UNIDENTIFIED FEMALE: We take these rules as a personal attack on women and our freedom of choice. We're tired of men telling us what to do with our bags.

UNIDENTIFIED FEMALE: My purse, my choice.


COSTELLO: It's a really funny video. Nischelle Turner, we turn to you because you used to cover sports and --


COSTELLO: -- frankly, like what is the big deal? Like what do you carry in that purse that you absolutely need to bring to an NFL game?

TURNER: My thoughts exactly, Carol. I'm glad you feel the same way I do. I thought I was going to be alone on an island here because my view is if you're going see a game, put a couple of bucks, your ID and a credit card in your pocket and go watch the game. Why do you need a big bag?

But yes, it is causing a bit of conversation. The video is cute. But the backlash that's happening is because fans are trying to get into the stadium and being given a choice to either dump their possessions or not go into the stadium.

So we want to hear a little bit more from these two comedians Lauren Laborde, and Colleen Allerton on "My Purse, My Choice". Listen up.

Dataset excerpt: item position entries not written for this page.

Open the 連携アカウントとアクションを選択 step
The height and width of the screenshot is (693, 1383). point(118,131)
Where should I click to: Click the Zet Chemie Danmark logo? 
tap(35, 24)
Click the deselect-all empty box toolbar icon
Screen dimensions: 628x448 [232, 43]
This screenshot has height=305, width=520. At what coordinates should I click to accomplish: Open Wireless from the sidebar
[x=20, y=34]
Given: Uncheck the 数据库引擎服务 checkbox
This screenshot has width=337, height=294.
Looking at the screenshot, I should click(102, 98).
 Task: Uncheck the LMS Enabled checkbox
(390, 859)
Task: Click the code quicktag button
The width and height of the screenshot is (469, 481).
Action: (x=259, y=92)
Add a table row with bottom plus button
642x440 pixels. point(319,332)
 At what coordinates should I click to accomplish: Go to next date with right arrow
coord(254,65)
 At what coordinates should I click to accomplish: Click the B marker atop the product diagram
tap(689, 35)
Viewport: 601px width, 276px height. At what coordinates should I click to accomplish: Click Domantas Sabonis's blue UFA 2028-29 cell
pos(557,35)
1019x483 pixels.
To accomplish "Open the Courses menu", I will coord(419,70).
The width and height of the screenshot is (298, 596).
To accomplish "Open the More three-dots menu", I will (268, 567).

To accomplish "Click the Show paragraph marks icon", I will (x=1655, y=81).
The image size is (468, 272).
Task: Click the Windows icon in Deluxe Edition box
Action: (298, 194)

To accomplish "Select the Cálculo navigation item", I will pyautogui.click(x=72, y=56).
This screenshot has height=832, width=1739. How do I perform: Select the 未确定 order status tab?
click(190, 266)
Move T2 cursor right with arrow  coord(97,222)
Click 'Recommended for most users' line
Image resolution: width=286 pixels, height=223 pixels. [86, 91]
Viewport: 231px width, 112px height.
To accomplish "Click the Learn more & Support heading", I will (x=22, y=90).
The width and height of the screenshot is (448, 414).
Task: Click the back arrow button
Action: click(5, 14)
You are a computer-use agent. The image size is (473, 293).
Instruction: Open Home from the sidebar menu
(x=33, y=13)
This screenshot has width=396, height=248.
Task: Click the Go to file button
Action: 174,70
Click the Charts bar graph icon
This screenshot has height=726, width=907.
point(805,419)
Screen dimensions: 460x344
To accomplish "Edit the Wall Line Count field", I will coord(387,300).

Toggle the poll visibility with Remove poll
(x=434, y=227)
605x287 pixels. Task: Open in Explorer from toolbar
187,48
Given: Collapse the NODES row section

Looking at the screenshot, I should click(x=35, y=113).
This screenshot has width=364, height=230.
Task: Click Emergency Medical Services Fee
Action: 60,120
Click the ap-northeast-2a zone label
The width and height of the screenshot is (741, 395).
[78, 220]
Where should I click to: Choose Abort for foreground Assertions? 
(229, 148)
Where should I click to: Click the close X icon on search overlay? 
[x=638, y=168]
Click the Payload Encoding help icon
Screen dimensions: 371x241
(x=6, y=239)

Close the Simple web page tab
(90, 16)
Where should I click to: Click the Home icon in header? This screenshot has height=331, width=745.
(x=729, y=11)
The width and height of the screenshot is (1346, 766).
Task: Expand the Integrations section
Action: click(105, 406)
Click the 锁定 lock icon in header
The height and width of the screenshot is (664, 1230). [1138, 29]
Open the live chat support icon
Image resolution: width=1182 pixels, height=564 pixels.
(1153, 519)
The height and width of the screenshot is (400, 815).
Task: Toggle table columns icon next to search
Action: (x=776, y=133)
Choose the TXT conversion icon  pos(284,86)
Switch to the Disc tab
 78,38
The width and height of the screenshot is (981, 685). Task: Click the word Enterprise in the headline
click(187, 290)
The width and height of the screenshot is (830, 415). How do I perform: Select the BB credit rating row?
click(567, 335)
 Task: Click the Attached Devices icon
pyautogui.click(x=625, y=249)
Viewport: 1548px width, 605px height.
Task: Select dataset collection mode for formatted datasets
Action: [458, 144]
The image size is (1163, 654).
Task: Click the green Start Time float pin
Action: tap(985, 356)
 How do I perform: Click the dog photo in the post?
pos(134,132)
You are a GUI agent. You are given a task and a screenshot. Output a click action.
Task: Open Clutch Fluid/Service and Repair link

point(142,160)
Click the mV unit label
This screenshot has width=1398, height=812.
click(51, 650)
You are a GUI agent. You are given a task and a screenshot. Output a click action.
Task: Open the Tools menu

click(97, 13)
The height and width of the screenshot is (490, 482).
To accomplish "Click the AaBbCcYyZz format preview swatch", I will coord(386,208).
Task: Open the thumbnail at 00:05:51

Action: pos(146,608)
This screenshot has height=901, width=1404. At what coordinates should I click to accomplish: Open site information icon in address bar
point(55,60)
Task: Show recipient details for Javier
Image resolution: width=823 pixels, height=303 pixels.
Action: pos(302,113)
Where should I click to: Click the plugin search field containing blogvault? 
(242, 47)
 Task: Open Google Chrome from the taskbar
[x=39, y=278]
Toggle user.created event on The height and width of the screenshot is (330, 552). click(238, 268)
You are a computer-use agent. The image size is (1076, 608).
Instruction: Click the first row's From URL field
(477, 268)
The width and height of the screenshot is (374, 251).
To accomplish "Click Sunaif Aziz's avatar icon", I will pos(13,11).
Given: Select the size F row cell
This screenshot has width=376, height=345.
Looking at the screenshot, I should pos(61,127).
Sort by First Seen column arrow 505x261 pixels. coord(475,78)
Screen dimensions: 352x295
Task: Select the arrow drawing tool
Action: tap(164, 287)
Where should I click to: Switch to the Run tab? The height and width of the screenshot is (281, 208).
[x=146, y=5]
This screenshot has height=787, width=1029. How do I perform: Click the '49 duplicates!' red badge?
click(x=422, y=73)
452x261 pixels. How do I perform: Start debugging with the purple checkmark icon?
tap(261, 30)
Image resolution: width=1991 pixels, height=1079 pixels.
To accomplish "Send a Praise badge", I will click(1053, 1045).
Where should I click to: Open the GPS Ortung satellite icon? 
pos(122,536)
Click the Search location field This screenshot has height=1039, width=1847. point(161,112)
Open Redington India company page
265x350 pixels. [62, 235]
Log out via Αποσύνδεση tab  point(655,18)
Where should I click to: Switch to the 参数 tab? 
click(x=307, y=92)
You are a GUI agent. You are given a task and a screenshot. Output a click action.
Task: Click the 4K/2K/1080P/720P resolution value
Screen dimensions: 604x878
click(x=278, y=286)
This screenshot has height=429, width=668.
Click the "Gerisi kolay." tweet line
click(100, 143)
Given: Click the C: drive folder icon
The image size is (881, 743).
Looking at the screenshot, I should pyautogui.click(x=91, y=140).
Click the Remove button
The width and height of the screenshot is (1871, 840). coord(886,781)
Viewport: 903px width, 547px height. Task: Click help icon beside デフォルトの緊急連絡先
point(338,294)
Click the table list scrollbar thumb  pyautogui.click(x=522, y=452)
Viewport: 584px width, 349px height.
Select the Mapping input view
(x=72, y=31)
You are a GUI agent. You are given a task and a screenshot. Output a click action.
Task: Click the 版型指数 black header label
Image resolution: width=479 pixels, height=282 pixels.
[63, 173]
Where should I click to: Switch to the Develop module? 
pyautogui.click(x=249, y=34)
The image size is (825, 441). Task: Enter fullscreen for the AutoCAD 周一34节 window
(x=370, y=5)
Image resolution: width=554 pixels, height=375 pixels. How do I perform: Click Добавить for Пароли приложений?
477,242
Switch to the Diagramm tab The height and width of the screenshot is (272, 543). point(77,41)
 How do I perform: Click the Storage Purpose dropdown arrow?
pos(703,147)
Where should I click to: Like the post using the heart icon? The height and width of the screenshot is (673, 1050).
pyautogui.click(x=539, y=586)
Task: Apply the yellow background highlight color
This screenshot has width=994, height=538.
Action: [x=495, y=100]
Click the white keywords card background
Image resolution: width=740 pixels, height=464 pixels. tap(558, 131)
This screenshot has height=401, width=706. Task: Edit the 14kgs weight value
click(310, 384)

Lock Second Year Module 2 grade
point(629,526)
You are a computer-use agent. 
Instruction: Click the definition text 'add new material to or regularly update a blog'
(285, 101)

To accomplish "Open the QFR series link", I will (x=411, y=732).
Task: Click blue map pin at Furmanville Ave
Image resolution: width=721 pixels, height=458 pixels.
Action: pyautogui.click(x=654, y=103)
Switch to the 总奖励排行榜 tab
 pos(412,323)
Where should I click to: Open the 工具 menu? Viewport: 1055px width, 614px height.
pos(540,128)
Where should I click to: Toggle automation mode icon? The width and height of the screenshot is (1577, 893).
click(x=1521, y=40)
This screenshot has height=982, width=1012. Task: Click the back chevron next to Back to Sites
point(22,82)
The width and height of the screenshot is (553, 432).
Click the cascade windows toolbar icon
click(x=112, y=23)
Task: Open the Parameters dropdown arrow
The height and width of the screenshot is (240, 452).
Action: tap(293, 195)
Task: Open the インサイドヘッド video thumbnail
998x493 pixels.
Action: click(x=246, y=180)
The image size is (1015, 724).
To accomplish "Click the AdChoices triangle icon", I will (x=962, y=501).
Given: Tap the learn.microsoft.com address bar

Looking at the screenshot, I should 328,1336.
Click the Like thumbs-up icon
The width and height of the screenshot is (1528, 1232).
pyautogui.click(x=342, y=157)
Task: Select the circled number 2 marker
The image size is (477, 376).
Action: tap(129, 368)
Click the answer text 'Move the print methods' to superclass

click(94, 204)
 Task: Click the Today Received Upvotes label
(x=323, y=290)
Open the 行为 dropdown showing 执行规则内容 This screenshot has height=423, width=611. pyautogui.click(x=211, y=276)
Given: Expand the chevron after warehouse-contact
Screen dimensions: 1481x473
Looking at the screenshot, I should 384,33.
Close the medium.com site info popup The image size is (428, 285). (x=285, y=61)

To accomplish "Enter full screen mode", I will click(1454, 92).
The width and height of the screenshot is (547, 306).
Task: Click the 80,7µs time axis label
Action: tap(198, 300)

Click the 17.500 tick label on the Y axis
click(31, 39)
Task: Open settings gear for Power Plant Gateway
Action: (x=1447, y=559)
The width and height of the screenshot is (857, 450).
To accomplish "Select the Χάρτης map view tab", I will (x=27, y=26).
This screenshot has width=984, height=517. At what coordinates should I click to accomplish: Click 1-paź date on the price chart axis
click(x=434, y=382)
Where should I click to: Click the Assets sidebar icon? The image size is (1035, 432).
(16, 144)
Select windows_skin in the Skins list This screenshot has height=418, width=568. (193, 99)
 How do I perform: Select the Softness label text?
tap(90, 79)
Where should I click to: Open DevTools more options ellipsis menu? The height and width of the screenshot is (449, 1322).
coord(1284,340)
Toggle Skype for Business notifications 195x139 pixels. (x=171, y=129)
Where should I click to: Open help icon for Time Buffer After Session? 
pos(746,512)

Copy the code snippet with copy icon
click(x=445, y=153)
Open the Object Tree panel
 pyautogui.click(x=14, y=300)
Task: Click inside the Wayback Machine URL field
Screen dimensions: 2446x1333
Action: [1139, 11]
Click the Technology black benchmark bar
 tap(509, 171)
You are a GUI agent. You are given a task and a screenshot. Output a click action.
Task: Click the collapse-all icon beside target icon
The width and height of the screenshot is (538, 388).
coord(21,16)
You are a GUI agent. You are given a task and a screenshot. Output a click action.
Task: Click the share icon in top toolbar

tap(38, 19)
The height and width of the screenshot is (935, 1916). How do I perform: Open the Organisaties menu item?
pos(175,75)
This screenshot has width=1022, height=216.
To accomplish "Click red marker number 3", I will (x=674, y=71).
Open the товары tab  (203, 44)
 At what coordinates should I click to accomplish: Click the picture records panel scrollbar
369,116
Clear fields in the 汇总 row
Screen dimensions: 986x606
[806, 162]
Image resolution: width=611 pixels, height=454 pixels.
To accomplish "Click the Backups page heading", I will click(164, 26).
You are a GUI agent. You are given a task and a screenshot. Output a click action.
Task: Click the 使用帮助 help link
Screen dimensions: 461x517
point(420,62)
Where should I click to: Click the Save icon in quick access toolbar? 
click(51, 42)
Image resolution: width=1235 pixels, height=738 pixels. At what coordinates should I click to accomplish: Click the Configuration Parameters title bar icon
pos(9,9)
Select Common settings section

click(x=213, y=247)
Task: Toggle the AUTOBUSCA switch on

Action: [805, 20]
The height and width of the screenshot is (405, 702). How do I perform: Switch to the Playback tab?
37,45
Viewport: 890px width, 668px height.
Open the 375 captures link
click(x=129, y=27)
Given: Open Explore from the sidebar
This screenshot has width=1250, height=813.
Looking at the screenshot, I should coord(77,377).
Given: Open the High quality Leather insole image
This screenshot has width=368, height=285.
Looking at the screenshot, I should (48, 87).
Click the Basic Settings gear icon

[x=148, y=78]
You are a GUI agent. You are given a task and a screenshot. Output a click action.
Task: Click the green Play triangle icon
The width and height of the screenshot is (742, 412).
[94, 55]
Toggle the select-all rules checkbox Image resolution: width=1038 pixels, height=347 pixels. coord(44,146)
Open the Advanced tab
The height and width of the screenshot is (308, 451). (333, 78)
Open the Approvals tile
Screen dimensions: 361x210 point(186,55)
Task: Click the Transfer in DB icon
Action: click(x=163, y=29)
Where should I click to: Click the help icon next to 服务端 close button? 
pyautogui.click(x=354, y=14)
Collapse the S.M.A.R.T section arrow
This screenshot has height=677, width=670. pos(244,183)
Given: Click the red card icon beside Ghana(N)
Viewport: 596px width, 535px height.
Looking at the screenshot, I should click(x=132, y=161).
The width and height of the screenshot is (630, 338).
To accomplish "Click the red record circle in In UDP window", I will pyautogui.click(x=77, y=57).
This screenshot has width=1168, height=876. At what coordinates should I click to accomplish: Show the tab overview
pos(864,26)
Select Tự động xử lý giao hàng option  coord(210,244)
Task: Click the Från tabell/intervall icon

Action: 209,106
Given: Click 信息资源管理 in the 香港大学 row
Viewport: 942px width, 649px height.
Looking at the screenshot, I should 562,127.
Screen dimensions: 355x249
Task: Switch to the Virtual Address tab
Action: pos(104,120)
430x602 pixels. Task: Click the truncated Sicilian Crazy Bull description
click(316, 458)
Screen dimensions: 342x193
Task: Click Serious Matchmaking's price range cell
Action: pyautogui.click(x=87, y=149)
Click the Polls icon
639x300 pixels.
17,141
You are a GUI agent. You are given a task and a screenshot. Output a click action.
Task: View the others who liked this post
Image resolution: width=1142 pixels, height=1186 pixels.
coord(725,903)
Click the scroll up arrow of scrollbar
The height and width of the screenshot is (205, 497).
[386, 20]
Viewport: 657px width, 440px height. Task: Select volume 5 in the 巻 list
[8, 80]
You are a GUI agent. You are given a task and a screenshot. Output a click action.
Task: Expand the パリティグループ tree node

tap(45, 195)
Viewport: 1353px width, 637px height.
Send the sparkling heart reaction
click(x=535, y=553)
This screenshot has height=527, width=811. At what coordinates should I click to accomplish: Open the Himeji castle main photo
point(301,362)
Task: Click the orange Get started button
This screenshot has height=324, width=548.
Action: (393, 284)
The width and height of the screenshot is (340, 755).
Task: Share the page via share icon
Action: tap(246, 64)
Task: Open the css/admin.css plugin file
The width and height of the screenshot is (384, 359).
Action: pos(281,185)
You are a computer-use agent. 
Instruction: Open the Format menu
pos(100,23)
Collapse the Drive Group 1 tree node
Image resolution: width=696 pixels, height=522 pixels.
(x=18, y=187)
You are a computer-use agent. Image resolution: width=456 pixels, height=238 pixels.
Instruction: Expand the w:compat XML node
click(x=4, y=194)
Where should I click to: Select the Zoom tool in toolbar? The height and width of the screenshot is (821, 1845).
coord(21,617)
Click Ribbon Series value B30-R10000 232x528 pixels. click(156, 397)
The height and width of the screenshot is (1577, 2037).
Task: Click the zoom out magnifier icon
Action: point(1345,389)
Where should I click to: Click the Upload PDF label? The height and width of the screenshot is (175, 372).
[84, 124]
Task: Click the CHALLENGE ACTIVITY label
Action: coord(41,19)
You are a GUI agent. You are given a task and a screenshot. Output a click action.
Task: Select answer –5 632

UNIDENTIFIED FEMALE: The NFL would have women resort to carrying their personal items in plastic bags.

UNIDENTIFIED FEMALE: -- which is disgusting because I don't want strangers to see what's in my purse.

So visit and let the NFL. (inaudible)

Tweet us with the hash tag my purse, my choice and let the NFL know that these regulations hurt women.

Come and take it.


TURNER: So this new policy Carol went into effect this season and actually they are saying that you can bring a couple things in. You talked about the purse the size of the hand. I kind of have my makeup bag here. And this is -- you can bring this. And you can also bring a gallon size plastic bag. But anything other than that, it has to be 12x12 inches and not anything big and see-through.

So just so you know. And it goes for men and women. Men, you can't bring those binocular cases. None of them -- no (inaudible), no sling bags -- none of those things.

COSTELLO: Got to go. We'll discuss after the show. I'm Carol Costello.

"LEGAL VIEW" with Ashleigh Banfield starts now.